Check if strings start or end with a pattern:

str_starts(fruits, "a")
# [1]  TRUE FALSE FALSE  TRUE

str_ends(fruits, "e")
# [1]  TRUE FALSE TRUE FALSE

String Replacement

str_replace(): Substituting Patterns

str_replace() replaces the first match:

str_replace("apple pie", "pie", "tart")
# [1] "apple tart"

str_replace_all() replaces all matches:

str_replace_all("aaa", "a", "b")
# [1] "bbb"

Use str_remove() as shorthand for replacing with nothing:

str_remove_all("a-b-c-d", "-")
# [1] "abcd"

Splitting Strings

str_split(): Breaking Apart

str_split() splits a string into pieces:

str_split("a,b,c", ",")
# [[1]]
# [1] "a" "b" "c"

Add simplify = TRUE to get a matrix:

str_split("a,b,c", ",", simplify = TRUE)
#      [,1] [,2] [,3]
# [1,] "a"  "b"  "c"

Use str_glue() and str_glue_data() for string interpolation:

name <- "Alice"
age <- 30
str_glue("My name is {name} and I am {age} years old.")
# My name is Alice and I am 30 years old.

Whitespace Handling

str_trim(): Removing Extra Spaces

str_trim("  hello  ")
# [1] "hello"

str_squish("  hello   world  ")
# [1] "hello world"

str_pad(): Adding Padding

str_pad("apple", width = 10, side = "left", pad = " ")
# [1] "     apple"

str_pad("5", width = 2, pad = "0")
# [1] "05"

Case Manipulation

str_to_upper(), str_to_lower(), str_to_title()

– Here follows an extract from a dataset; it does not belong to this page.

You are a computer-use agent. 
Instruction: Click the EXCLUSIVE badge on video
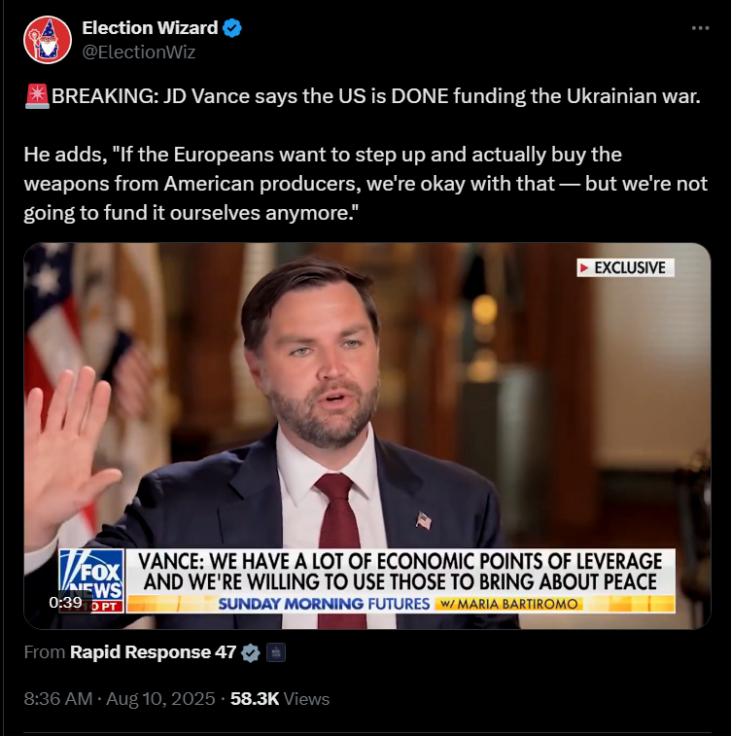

str_to_upper("Hello World")
# [1] "HELLO WORLD"

str_to_lower("Hello World")
# [1] "hello world"

str_to_title("hello world")
# [1] "Hello World"

Sorting Strings

str_order() and str_sort()

x <- c("banana", "Apple", "cherry")
str_sort(x)
# [1] "Apple"  "banana" "cherry"

str_sort(x, locale = "en")
# [1] "Apple"  "banana" "cherry"

The locale argument matters for non-English characters.

Common Patterns

Email Extraction

emails <- c("john@email.com", "jane.doe@company.org", "invalid")
str_extract(emails, "[a-zA-Z0-9._%+-]+@[a-zA-Z0-9.-]+\\.[a-zA-Z]{2,}")
# [1] "john@email.com"    "jane.doe@company.org" NA

Phone Number Formatting

phone <- "5551234567"
str_replace(phone, "(\\d{3})(\\d{3})(\\d{4})", "(\\1) \\2-\\3")
# [1] "(555) 123-4567"

Extracting Numbers from Text

text <- "The temperature is 25 degrees"
str_extract(text, "-?\\d+")
# [1] "25"

When to Use stringr

stringr is ideal for most string manipulation tasks. The function names are intuitive: str_ prefix, then a verb (detect, extract, replace, split, etc.).

For very large text data, you might consider stringi, which stringr is built on. For regex-heavy operations, the pattern syntax is the same.

Summary

FunctionPurpose
str_c()Combine strings
str_length()Count characters
str_sub()Extract by position
str_extract()Extract by pattern
str_detect()Check if pattern exists
str_replace()Substitute patterns
str_split()Split into pieces
str_trim()Remove whitespace
str_to_upper()Change case

Master these functions, and you’ll handle the vast majority of string manipulation tasks in R.